Information capacity denotes the rate at which the user could have sent messages, given her speed and accuracy for given target properties. Selecting targets with the mouse, for instance, yields throughputs of 3.7–4.9 bps [17]. Although the metric has been contested, no better alternatives exist for comparing performance across tasks, conditions, and devices.
This paper extends the measurement of throughput from aimed movement to full-body movement—that is, multiple contributing limbs in continuous movement that does not need to be aimed at targets prescribed by an experimenter. In so-called configural movements, the goal is to produce a shape or pattern in movement.
We calculate throughput from mutual information of two or more deliberately repeated movement sequences. Our definition of mutual information captures the intuition that a skilled actor can produce complex (surprising) movements and reenact them precisely at will.
Analyzing precision in repeated efforts allows us to distinguish the controlled from uncontrolled aspects of movement. A newborn, for example, while able to produce complex-looking movements, does not have the capacity to reproduce them.
Since our I(x; y) excludes most of the uncontrolled movements and inaccuracies due to the actor’s inability to repeat the movement precisely, it provides a measure of the controlled information in x and y.
Extensions of Fitts’ law models to continuous aimed movements [1] covered only path width and length originally but were later extended to curvature [11]. However, to our understanding, these models have no interpretation in information theory.
Sometimes imposing constraints may lead to underestimation or overestimation of capacity, as in the case of sliding movements on a physical surface.
In handling of p-dimensional sequences, p > 1, where each time frame xt is composed of p measured movement features, it would be invalid simply to add up the information throughput of all of the features. For us to calculate the “genuine” capacity of the leg, any correlation in the movement of the knee and the calf must first be removed.

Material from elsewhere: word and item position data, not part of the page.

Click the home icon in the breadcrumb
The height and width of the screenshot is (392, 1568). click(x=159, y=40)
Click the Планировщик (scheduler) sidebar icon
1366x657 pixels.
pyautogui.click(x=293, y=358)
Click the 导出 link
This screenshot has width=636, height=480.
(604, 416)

One drawback of the second-order autoregressive model is its short “memory”: a human observer can easily detect repeats in a movement, but the model considers each repetition as surprising as the first instance. However, when CTW was removed, TP fell by a factor of 6.7, to 43 bps. The actor’s high TP was achieved at the expense of accuracy in timing.

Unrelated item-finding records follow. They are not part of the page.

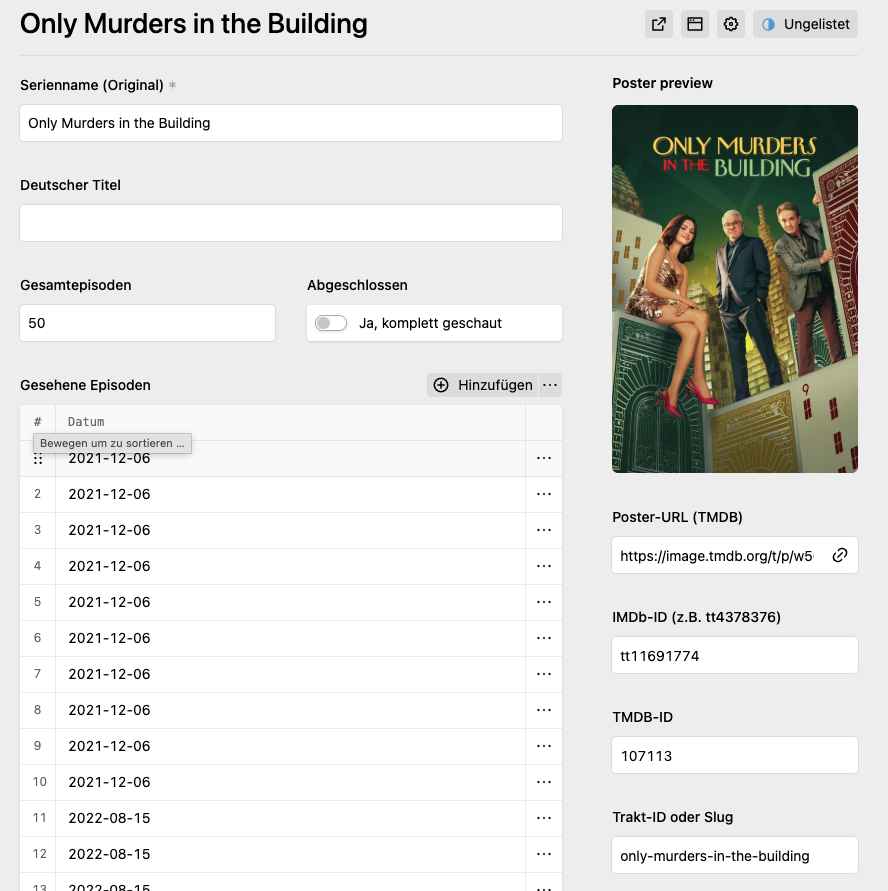Open the settings gear icon

731,24
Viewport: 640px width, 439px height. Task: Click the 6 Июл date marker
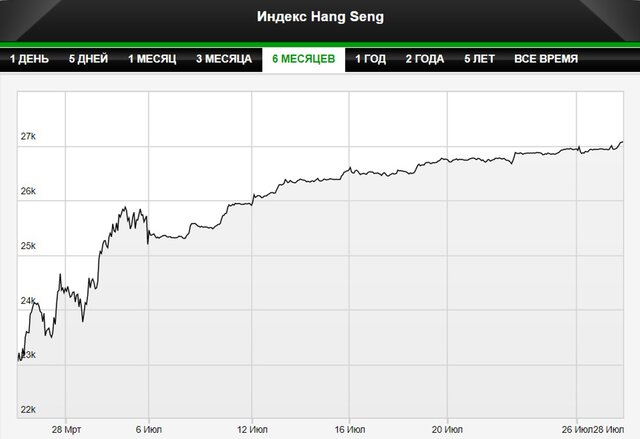click(149, 429)
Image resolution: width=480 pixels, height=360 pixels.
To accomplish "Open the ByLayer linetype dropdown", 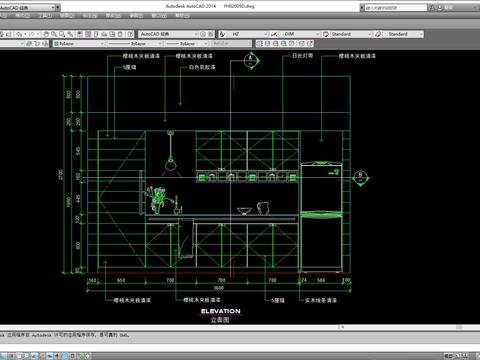I will point(160,44).
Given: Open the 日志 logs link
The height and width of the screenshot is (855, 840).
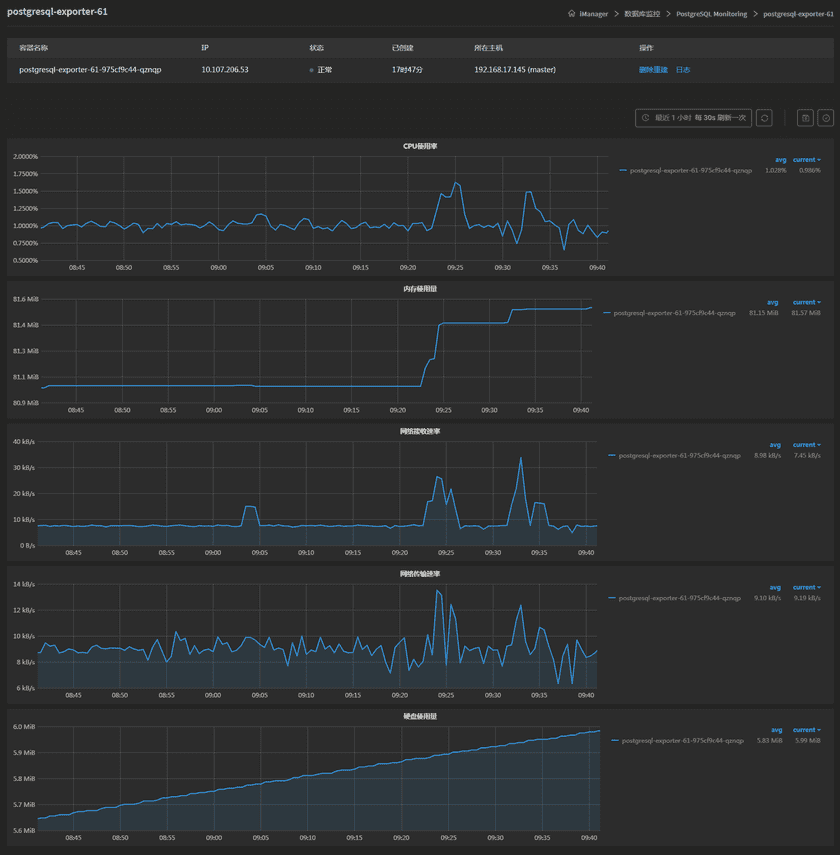Looking at the screenshot, I should pos(685,69).
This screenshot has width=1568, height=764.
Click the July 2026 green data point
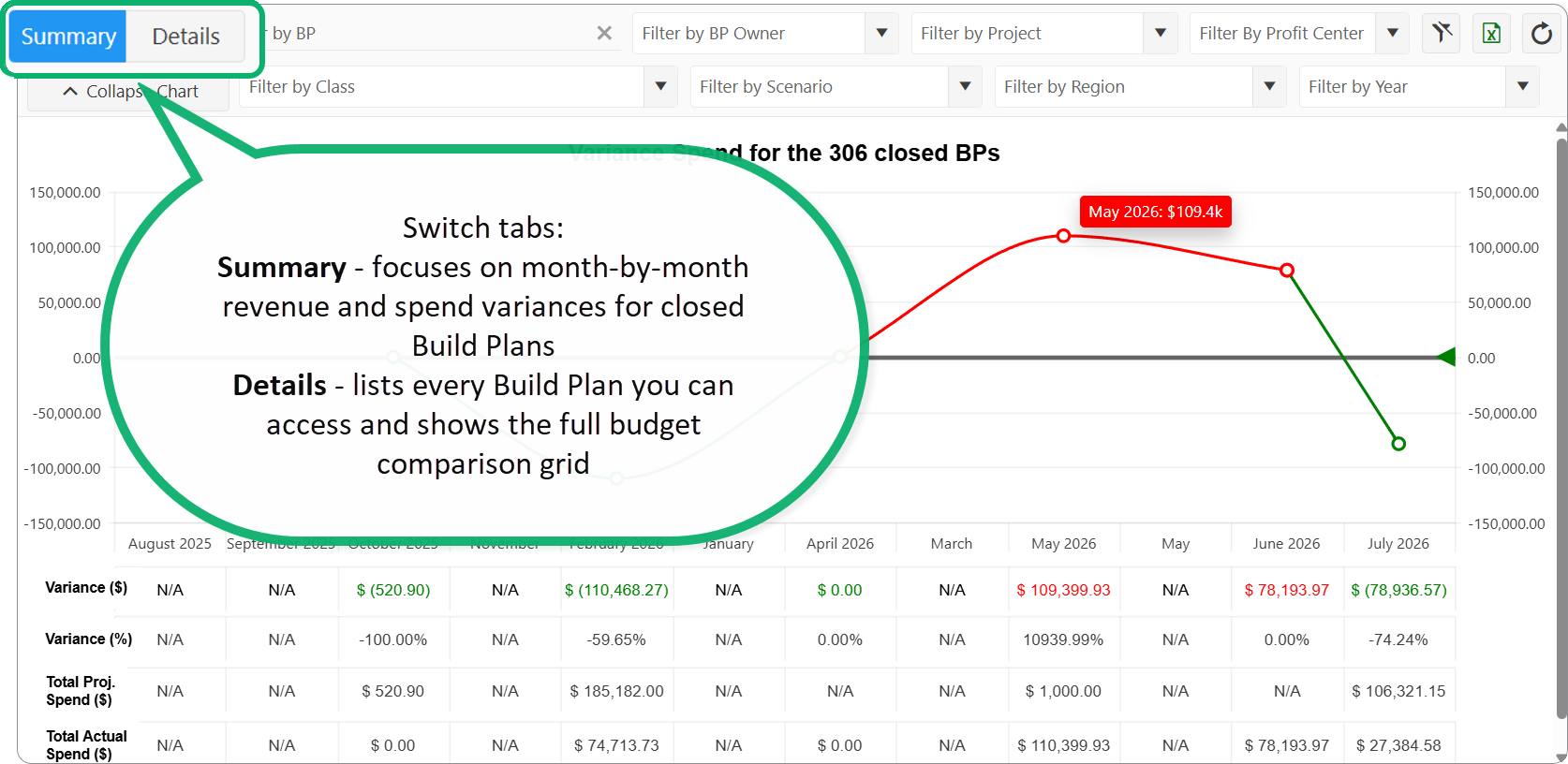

Furthermore, to understand which limbs are the best candidates for controlling an interface, we estimated limbs’ contribution to the capacity. We averaged raw TPs per movement feature across the dances. As the adjacent figure shows, the two hands and the right foot had the largest throughputs, all above 12 bps. Markers for the torso, head, and distal parts of the feet had far lower values. This analysis reveals a laterality effect (left vs. right hand) and that torso and leg movements may be less well-rehearsed and important aspects of the teacher’s dancing. An interface designer could use such information when mapping human movements to virtual controls.